1) Accepter et en parler. Chaque fois que je fais face à une profonde déception dans le sport, je pense que d’accepter que ce genre de situation est franchement nulle et d’en parler avec un ami proche ou un coéquipier me permet de faire un plan pour attaquer la situation et en sortir grandi. Cela se produit rarement dans une seule conversation.
 
2) Bouger est le remède.
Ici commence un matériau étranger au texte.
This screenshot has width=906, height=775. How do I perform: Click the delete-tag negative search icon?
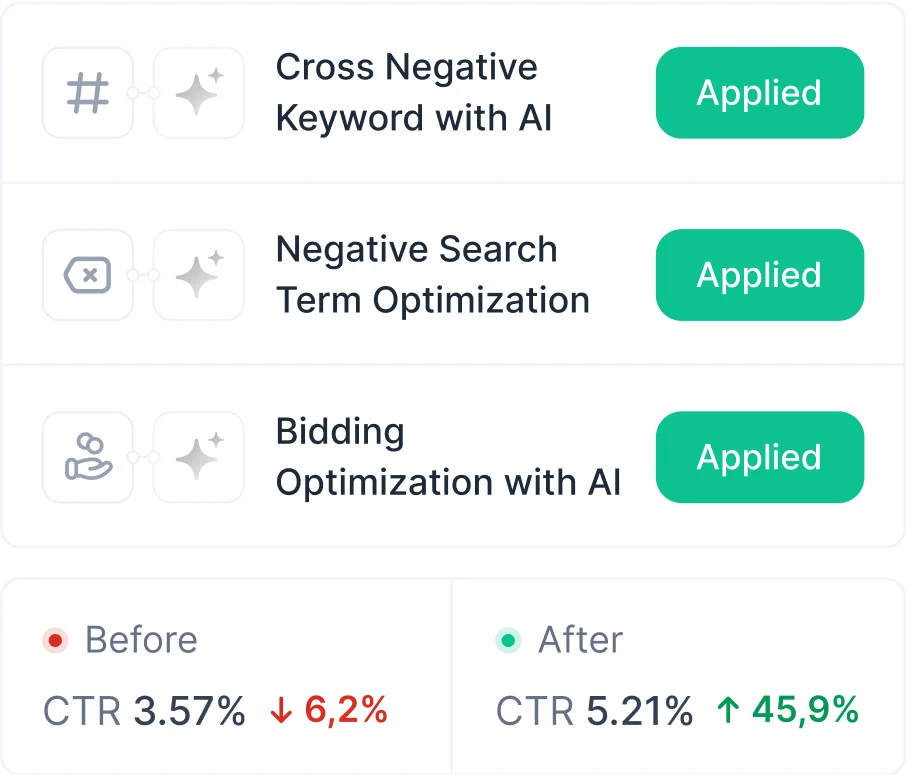pos(88,275)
Je ne peux pas prétendre en comprendre la science, mais je pense que de bouger tous les jours est absolument essentiel à notre santé mentale pendant cette période.
 
3) La puissance du sommeil. La meilleure récupération après un stress mental et physique est 8 heures de sommeil.
 
4) Nous sommes vraiment ce que nous mangeons. Je sais, c'est ennuyeux - mais bien manger fait une énorme différence.
 
5) Trouvez l'opportunité dans la déception. Habituellement, cela signifie créer un plan pour améliorer une compétence ou regarder une bande vidéo pour apprendre d'une mauvaise décision que nous avons prise précédemment. Cependant, dans cette situation, c'est légèrement différent. Je pense vraiment que le sport ne nous prépare pas bien au monde réel. Personne ne se soucie si vous pouvez lancer une balle de votre main gauche ou faire un bon placage, et à juste titre, car ces compétences ne sont pas transférables en milieu de travail. Il est effrayant de voir combien d'athlètes luttent avec leur raison d’être après le sport. Maintenant, en cette période de distanciation, nous avons l'occasion d'explorer davantage des domaines d'intérêt et d'investir dans de nouvelles compétences qui nous aideront avec cette transition.
 
6) La force est dans le nombre. Rester en contact avec votre réseau de soutien et avoir des conversations significatives les aidera et vous aidera. C’est gagnant-gagnant.

La Covid-19 ne ressemble à rien de ce que j'ai connu auparavant. Bien que je me sente inutile, je pense qu'il est important de voir que nous avons tous un rôle à jouer. J'essaie de me réconforter en me demandant davantage de prioriser ma santé et d'aider mes frères et sœurs à faire de même.